EXERCISE TASK:
Reproduce the PlantIT text word for word, from "Installation" down to "cluster via SSH.".
── QUOTED TEXT
Deploy PlantIT workflows on laptops, servers, or clusters.


Keywords
hpc, phenomics, python, singularity, slurm
License
BSD-3-Clause
Install
pip install plantit-cli==0.3.31

Documentation

plantitCLI

CLI, Python library and science gateway for high-throughput phenotyping on clusters and the CyVerse cloud

  • generate job scripts and launch containers to a SLURM cluster with a single command
  • add the plantit-action to a GitHub Actions workflow for continuous analysis
  • automatically transfer data and results to and from the CyVerse Data Store
  • discover or publish workflows and monitor your submissions in the web UI

CI Coverage Status Status

In development, not stable.

Contents

Requirements

  • Python 3.8+

Installation

To install with pip:

pip install plantit

Quickstart

The plantit CLI parses YAML configuration files, generates job scripts, and submits Singularity container workflows to a SLURM scheduler in the local environment or to a remote cluster via SSH.

At minimum, a configuration file must contain:

  • image
  • entrypoint
  • workdir
  • email
  • queue

For instance, in hello.yaml:

image: alpine
entrypoint: echo "hello world"
workdir: /path/to/your/scratch/directory
email: you@institution.edu
queue: batch

To generate a job script and submit this job to a scheduler running on the host machine:

plantit hello.yaml

If the job was submitted successfully, the job ID will be printed.
────
── DATASET ENTRIES
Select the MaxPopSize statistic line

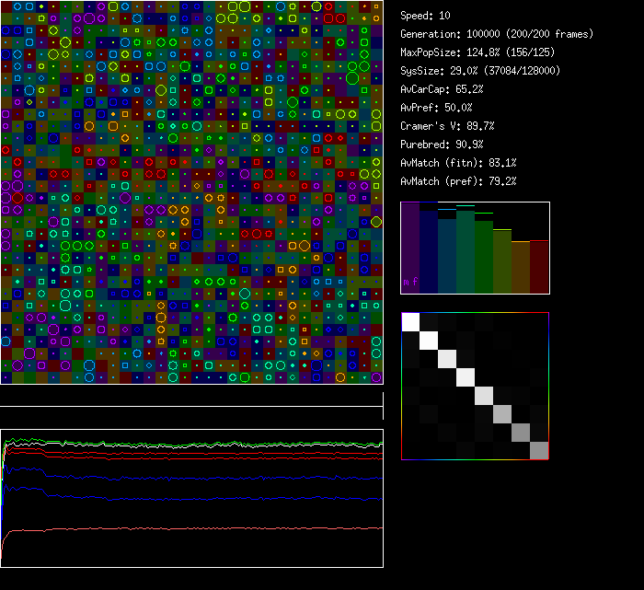(477, 52)
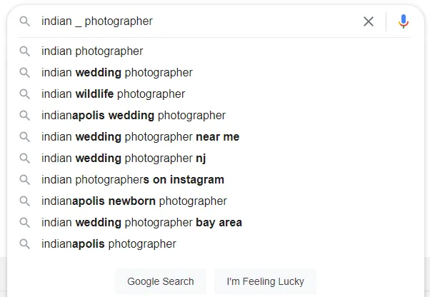Pick 'indian wedding photographer nj' suggestion

(x=124, y=158)
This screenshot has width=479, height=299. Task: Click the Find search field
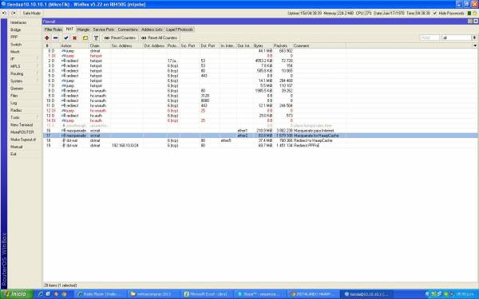[430, 37]
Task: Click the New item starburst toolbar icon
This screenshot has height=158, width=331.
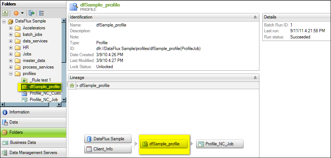Action: (x=16, y=13)
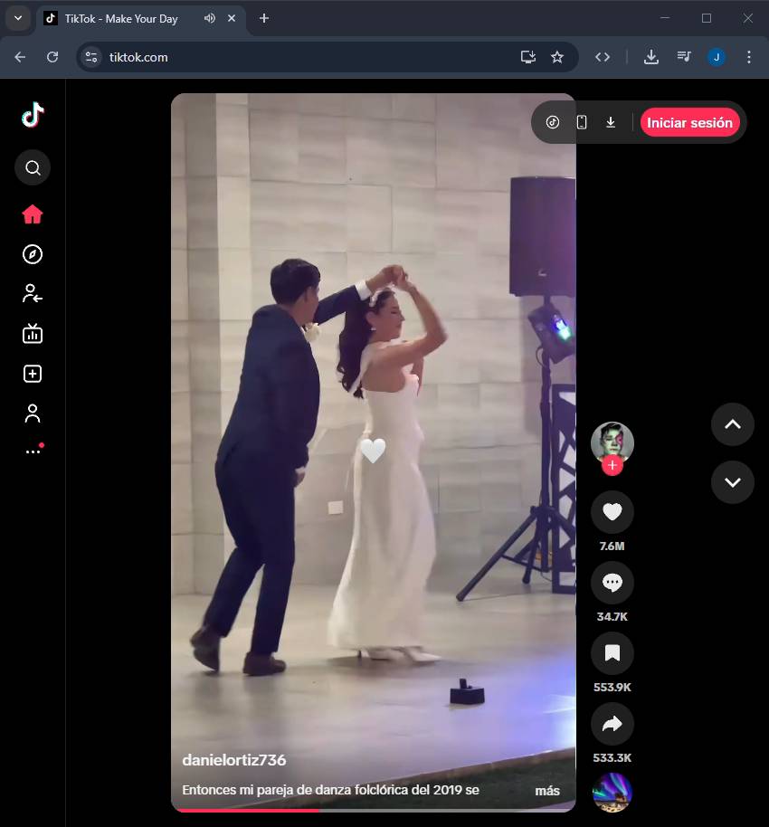The height and width of the screenshot is (827, 769).
Task: Open the Following page icon
Action: point(33,293)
────
RESULT OF THE EXERCISE:
Installation

To install with pip:

pip install plantit

Quickstart

The plantit CLI parses YAML configuration files, generates job scripts, and submits Singularity container workflows to a SLURM scheduler in the local environment or to a remote cluster via SSH.